In 1966, two years after yet another flood had inundated Asheville and other cities in the French Broad River watershed, the federal Tennessee Valley Authority recommended building 14 flood-control reservoirs throughout the basin’s four counties: Buncombe, Henderson, Madison, and Transylvania. Plus a levee to protect low-lying parts of Asheville.

The TVA, which had brought stability and prosperity to much of impoverished southern Appalachia, said its French Broad reservoir plan would boost the regional economy while providing “significant flood-control benefits, as well as benefits from water supply, water-quality control, recreation, shoreline development, fishing, and area redevelopment.”

The proposal had strong local backers. But over the next several years, environmentalists, affected property owners, and a few powerful politicians (including future Congressman Charles Taylor) slowed and then in 1972 finally killed the TVA’s proposal. Opposition coalesced in many of the same communities Helene later ravaged, from Brevard to Mills River to Swannanoa.

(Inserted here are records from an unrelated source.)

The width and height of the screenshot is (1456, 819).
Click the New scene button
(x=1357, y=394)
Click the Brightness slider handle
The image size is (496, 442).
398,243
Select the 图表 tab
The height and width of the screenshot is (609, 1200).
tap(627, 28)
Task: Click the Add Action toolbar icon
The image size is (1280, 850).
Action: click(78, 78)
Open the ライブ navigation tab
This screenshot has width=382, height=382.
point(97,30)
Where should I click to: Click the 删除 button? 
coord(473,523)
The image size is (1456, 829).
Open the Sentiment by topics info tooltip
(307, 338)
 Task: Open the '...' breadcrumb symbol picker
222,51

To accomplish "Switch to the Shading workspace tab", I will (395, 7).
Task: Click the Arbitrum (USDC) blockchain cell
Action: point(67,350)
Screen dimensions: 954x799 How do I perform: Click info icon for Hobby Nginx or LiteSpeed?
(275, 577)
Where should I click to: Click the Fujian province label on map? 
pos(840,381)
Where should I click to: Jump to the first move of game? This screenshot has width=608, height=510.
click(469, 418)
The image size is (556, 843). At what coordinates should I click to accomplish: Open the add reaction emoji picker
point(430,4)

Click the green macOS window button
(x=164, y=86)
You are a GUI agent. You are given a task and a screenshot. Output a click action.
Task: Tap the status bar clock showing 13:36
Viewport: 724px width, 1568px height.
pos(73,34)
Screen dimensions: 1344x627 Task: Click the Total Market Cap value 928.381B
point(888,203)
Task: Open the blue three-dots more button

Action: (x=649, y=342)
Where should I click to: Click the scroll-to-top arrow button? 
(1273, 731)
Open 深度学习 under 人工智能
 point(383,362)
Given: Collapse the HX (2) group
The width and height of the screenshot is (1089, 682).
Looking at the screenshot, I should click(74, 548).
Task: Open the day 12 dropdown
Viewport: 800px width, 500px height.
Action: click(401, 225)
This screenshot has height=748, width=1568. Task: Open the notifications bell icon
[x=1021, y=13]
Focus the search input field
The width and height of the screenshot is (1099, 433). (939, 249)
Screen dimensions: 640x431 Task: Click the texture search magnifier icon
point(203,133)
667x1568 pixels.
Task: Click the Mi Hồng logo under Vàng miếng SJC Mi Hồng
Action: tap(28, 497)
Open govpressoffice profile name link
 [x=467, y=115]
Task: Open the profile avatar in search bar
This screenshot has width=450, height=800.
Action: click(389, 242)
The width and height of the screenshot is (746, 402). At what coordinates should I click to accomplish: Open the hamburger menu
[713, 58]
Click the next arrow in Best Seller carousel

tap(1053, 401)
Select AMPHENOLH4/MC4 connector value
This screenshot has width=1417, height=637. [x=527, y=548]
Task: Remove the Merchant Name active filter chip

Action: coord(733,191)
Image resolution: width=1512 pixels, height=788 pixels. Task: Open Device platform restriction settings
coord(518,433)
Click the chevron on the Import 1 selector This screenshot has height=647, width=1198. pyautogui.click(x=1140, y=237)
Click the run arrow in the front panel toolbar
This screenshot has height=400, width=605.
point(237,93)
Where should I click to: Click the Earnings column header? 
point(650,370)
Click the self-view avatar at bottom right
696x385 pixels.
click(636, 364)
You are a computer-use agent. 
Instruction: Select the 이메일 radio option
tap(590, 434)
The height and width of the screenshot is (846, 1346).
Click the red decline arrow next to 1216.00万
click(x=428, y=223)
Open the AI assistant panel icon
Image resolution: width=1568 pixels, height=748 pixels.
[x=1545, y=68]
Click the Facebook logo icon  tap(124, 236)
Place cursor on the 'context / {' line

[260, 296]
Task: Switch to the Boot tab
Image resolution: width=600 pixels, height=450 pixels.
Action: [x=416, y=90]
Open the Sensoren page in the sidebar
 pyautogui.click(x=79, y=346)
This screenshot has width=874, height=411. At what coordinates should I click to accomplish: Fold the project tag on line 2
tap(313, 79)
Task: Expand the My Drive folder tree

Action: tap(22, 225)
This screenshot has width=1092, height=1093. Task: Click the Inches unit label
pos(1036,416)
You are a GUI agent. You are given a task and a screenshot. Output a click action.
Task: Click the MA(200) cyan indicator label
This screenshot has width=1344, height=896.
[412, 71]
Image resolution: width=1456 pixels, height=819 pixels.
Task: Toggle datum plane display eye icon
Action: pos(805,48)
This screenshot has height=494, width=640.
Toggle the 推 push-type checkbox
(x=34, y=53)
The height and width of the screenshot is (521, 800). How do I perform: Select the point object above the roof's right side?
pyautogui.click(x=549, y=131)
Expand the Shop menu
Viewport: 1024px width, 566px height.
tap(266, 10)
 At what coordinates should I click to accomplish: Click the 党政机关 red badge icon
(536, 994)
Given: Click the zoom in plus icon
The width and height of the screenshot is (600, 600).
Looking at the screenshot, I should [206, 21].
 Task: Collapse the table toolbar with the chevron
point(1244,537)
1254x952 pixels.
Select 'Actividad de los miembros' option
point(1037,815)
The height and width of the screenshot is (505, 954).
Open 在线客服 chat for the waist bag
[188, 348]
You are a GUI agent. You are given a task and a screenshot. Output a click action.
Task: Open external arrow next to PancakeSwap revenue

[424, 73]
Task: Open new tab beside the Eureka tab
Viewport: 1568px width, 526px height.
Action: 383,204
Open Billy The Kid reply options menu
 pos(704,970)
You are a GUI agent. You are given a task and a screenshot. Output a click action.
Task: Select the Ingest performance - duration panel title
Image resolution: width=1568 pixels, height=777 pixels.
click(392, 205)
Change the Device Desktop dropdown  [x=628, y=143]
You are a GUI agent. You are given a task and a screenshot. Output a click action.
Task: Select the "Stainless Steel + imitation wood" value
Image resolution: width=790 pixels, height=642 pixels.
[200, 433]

As with any important choice, the TVA plan involved significant trade-offs. If the reservoirs had been built, farmland would have been lost and homeowners paid for their property would have had to move, the same as with almost every lake we enjoy today. They’re not cheap to build.

When the plan collapsed, the grassroots “dam fighters” celebrated their victory, saying it was “in the best interest of the community.” None foresaw the calamitous economic and social costs that would pile up time and again for lack of the lakes: lives lost, homes destroyed, businesses ruined, water supplies crippled, and raw sewage, poisonous chemicals, and hazardous debris befouling the region’s rivers.

It’s not too late

The result has been not broadly beneficial ecological protection, but instead repeated, widespread environmental devastation. The needs of the voiceless many fell to the interests of the vocal few – and the public keeps paying an increasingly heavy price to clean up and rebuild.

Today’s climate experts who study storm resilience emphasize the importance of managing runoff. As local, state, and federal officials decide how to recover after Helene, they should consider reviving the TVA’s discarded flood-control plan.

More and bigger storms are coming as the atmosphere warms. We’ve just received a crushing reminder of the serious, life-threatening risks of complacency in The Land of the Sky.

It’s not too late to build our missing mountain lakes before the next flood drowns the region and taxpayers are obliged once again to resuscitate it. Short-sighted opposition be damned.

Eisley is a former North Carolina journalist who has been a communication manager and consultant for 15 years. He’s a native of Statesville and a graduate of UNC Chapel Hill.